RT: For Ness, the 2021 roadmap begins first and foremost with an effort to double down on what we are really good at: building customer-facing platforms and software products. Over time, we have evolved from bringing software to software companies to enabling enterprises to thrive in the digital economy.
Many organisations are not fully satisfied by standard services. Businesses are increasingly looking for their own unique platforms to maximise their competitive advantage, which is where we come in.
We have had the privilege of having long-running and deep-standing relationships with our customers. Innovation is a never-ending process, so we are committed to improving our understanding of these partners to provide ongoing value. To make this actionable, our key priorities are investing and building out our focus in engineering, doubling down on our relationships, over-investing in our skills in data, cloud, machine learning, and engaging our customers in a verticalised way.
As a result of this plan, Ness has already seen tremendous success in the last year, and is well positioned for growth in 2021. We have already seen 2x the growth from last year for Q4, and expect to see 3x the growth in 2021.
Ness has product engineering in its DNA – an integrated discipline that focuses on solving problems for the modern business and enabling success in a virtual economy. Digital acceleration is not just a theory; I see it playing out in our performance at Ness.
YS: How did Ness react to the COVID-19 situation? Any plans to normalise the workplace in 2021?
RT: At Ness, we continue to take many proactive steps to protect the people who make up our company – our employees and their families, and our customers and their families. Safety is, of course, our top priority, but we are also committed to maintaining the high-quality customer service that clients have come to expect from Ness.
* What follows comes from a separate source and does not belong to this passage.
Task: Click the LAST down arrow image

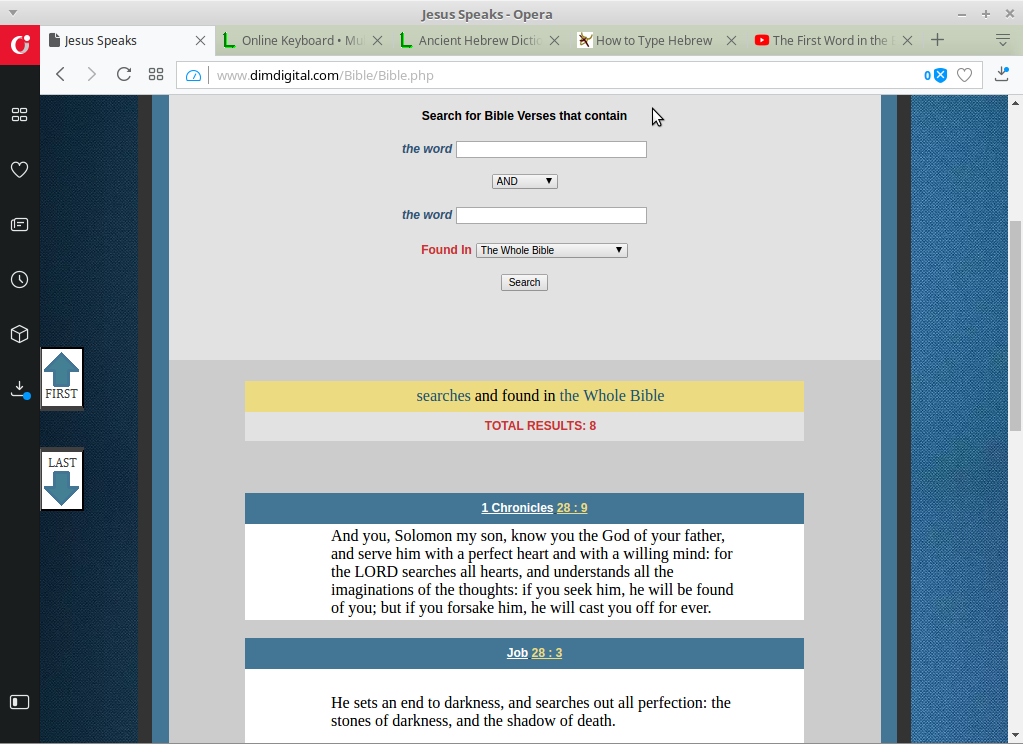Action: tap(62, 480)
Because of the nature of our business, we had many procedures in place already to ensure that creativity and collaboration continued in the virtual world. As a provider of digital engineering services from locations in North America, Europe, and India, we have been perfecting a form of globally distributed agile development we call Flexshoring for the last 20 years.
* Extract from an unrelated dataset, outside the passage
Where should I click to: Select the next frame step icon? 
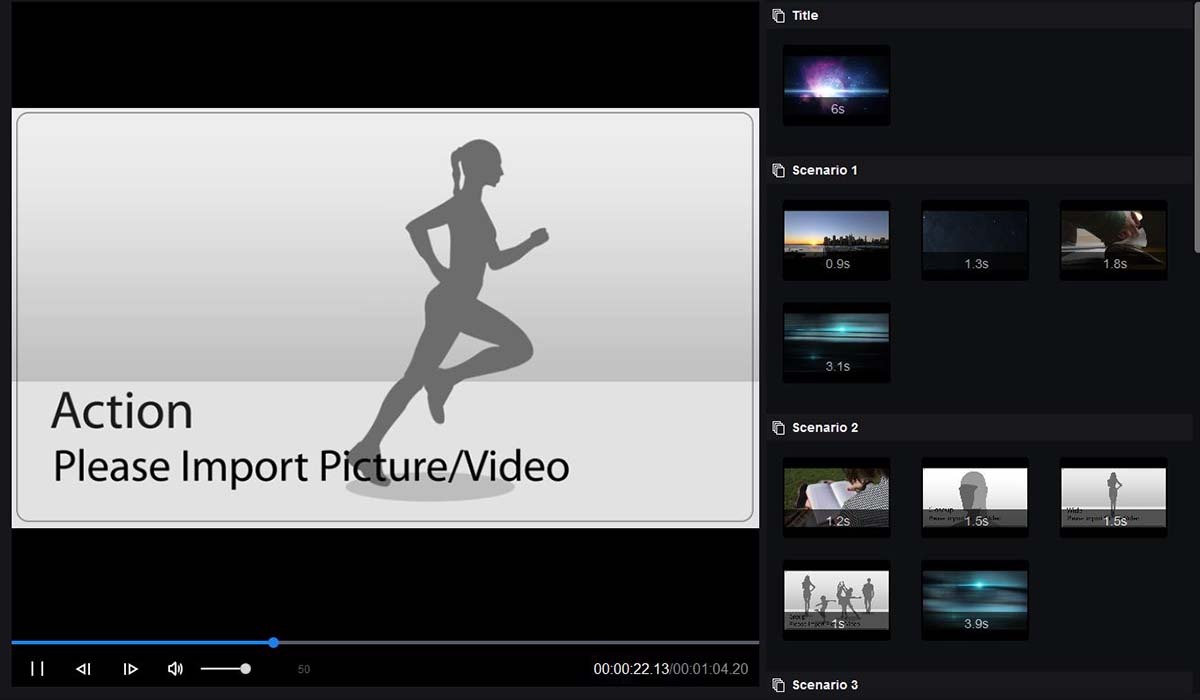pos(130,669)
Our team’s digital interactions are so frequent that the channels through which we work have become instinctual, and working hours across multiple time zones is part of the company’s DNA.
Additionally, our customers continue to face their own challenges during the pandemic. To meet the technological needs of clients, Ness’s rapid response team members actively contribute creative ideas and reach out at a senior level to offer additional support where needed. This is conducted in the spirit of friendly and essential cooperation because we value our long-standing customer relationships.
Looking ahead, in 2021, the health and safety of our employees remains a top priority. Ness will continue to monitor guidance from our respective regional governments and health authorities with respect to returning to the workplace. However, with a strong, productive virtual environment and constant client communication, we’re confident that Ness can continue growing, innovating and collaborating with customers as the pandemic continues.
YS: What are Ness India’s plans and your views on startups?
RT: India has always been a global hub for talent. Our recruitment in the last quarter has gone up by 20 percent in the country. At Ness, we want to continue building a very distinctive brand for talent acquisition in India.
There is a whole new generation of Indians who want to be on the cutting edge of solving problems and designing innovative solutions. They also want to have access to training and learning environments where they can gain new skills – not just in new technologies, but new domains. Finally, they want to get back to high mobility and growth.
We are focusing on serving these growing needs in India. In the services industry, we see a significant opportunity to expand our network with more diversity. We are launching more programmes that encourage female participation and are specifically interested in creating programmes to allow mothers to re-enter the workforce.